To run the console execute the GF_HOME/bin/agent.sh <test_name> command. The name of the test is dependent on which test you will run and is given in the documentation for those tests. You can install agents on more than one machine and have them report back to a single client. This is useful if one agent machine is not capable of generating enough load.

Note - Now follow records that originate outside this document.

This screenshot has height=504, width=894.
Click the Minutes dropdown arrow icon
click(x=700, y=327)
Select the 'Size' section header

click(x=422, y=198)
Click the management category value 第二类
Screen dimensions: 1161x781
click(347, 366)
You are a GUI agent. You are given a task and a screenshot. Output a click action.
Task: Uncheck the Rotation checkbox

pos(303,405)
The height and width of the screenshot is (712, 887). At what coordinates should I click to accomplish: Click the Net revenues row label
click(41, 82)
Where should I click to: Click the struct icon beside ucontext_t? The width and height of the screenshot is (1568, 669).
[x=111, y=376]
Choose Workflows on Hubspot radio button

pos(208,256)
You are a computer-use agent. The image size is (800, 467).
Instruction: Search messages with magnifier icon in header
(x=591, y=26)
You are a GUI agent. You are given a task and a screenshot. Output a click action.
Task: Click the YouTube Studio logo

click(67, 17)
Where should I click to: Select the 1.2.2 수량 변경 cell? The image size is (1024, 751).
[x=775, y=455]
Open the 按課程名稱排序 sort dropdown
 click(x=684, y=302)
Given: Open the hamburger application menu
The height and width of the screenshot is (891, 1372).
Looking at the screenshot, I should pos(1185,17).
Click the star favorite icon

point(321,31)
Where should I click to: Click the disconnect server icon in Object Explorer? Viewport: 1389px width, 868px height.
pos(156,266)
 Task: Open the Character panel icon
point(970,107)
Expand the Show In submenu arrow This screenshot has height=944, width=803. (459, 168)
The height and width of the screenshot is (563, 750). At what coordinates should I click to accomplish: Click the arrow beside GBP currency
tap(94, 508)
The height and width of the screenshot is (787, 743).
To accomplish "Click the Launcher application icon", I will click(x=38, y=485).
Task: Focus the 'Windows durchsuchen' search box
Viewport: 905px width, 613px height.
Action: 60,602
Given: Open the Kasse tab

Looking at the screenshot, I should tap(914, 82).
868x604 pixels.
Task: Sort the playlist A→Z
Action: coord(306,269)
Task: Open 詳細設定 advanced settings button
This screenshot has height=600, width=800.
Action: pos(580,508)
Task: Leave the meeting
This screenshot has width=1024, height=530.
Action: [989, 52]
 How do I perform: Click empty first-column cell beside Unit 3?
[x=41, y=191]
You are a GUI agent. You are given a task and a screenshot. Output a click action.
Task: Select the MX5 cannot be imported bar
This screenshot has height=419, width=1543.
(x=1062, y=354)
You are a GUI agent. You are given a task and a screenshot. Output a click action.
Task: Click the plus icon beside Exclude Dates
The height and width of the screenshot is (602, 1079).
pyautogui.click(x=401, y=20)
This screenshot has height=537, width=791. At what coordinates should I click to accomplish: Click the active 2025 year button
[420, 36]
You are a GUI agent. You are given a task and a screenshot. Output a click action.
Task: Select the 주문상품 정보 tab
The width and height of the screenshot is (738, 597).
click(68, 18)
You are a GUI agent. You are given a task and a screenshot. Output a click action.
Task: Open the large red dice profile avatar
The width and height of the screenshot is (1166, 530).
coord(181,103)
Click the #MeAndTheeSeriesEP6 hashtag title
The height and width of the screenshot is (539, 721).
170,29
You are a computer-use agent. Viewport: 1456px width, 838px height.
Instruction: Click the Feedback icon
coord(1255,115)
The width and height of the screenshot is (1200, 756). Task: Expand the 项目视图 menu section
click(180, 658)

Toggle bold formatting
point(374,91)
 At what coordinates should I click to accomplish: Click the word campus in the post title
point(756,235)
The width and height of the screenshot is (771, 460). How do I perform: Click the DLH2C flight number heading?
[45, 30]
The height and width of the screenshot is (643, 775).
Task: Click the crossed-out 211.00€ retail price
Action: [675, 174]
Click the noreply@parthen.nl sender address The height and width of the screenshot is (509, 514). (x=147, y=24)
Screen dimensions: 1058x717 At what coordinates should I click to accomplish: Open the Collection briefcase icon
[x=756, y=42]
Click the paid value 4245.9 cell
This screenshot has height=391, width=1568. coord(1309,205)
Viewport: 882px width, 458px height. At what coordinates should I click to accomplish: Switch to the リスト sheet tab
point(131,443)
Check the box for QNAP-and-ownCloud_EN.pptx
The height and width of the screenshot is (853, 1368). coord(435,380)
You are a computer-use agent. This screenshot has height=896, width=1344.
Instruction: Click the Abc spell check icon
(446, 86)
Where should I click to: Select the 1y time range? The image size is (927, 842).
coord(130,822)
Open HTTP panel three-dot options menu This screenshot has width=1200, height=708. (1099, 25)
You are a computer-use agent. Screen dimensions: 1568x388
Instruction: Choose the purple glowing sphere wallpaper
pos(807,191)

Test Setup and Configuration

Each test package contains a test.properties which hold configuration information for the given test. The later half of these options are Grinder specific properties. In most cases you'll need to change the following properties.

Property Name

Value

grinder.consoleHost

The IP address of the machine on which the console is running

grinder.processes

Number of grinder processes to run. Should be equal to the number of CPU cores on the agent machine.

grinder.threads

Number of unique clients, per process, that will connect to the IdP

grinder.runs

Number of times each client will connect to the IdP, 0 (zero) means to keep going until the console indicates the test should be stopped.

SAML 1, IdP Only

This test creates a Shibboleth SSO authentication request (the requests used to initiate an SSO flow in Shibboleth 1), authenticates to the IdP using either HTTP BASIC or FORM based authentication, and checks that a SAML response was returned.

Test Name: saml1sso_idp

Configuration Properties

Property Name

Value

shib.idp.scheme

HTTP scheme for the SSO endpoint on the IdP - allowed values: http, https

shib.idp.host

host name of the IdP

shib.idp.port

port on which the IdP listens

shib.idp.path

Servlet context path. This is normally /idp

shib.idp.auth

type of authentication to be performed - allowed values: BASIC, FORM

shib.idp.realm

name of the HTTP BASIC authentication realm, unused in the case of FORM authentication

shib.user.name

user name with which to authenticate to the IdP

shib.user.pass

password with which to authenticate to the IdP

shib.sp.id

entity ID of the service provider from which the made up request is said to originate

shib.sp.acsURL

assertion consumer service URL of the service provider from which the made up request is said to originate

SAML 2, IdP Only

This test creates a SAML2 SSO authentication request, authenticates to the IdP using either HTTP BASIC or FORM based authentication, and checks that a SAML response was returned.

Test Name: saml2sso_idp

Configuration Properties

Property Name

Value

shib.idp.scheme

HTTP scheme for the SSO endpoint on the IdP - allowed values: http, https

shib.idp.host

host name of the IdP

shib.idp.port

port on which the IdP listens

shib.idp.path

Servlet context path. This is normally /idp

shib.idp.auth

type of authentication to be performed - allowed values: BASIC, FORM

shib.idp.realm

name of the HTTP BASIC authentication realm, unused in the case of FORM authentication

shib.user.name

user name with which to authenticate to the IdP

shib.user.pass

password with which to authenticate to the IdP

shib.sp.id

entity ID of the service provider from which the made up request is said to originate

shib.sp.authnreq

authentication request template - this property should not be modified

SP to IdP Request

This test accesses an SP, carries the created request to the IdP, authenticates to the IdP using either HTTP BASIC or FORM based authentication, and checks that a SAML response was returned. Note, the SP endpoint used must NOT require a discovery process.

Test Name: sp_idp

Configuration Properties

Property Name

Value

shib.idp.scheme

HTTP scheme for the SSO endpoint on the IdP - allowed values: http, https

shib.idp.host

host name of the IdP

shib.idp.port

port on which the IdP listens

shib.idp.path

Servlet context path. This is normally /idp

shib.idp.auth

type of authentication to be performed - allowed values: BASIC, FORM

shib.idp.realm

name of the HTTP BASIC authentication realm, unused in the case of FORM authentication

shib.user.name

user name with which to authenticate to the IdP

shib.user.pass

password with which to authenticate to the IdP

shib.sp.url

URL the will trigger the SP-initiated SSO process. This may be either an SP protected resource or an SP session initiator.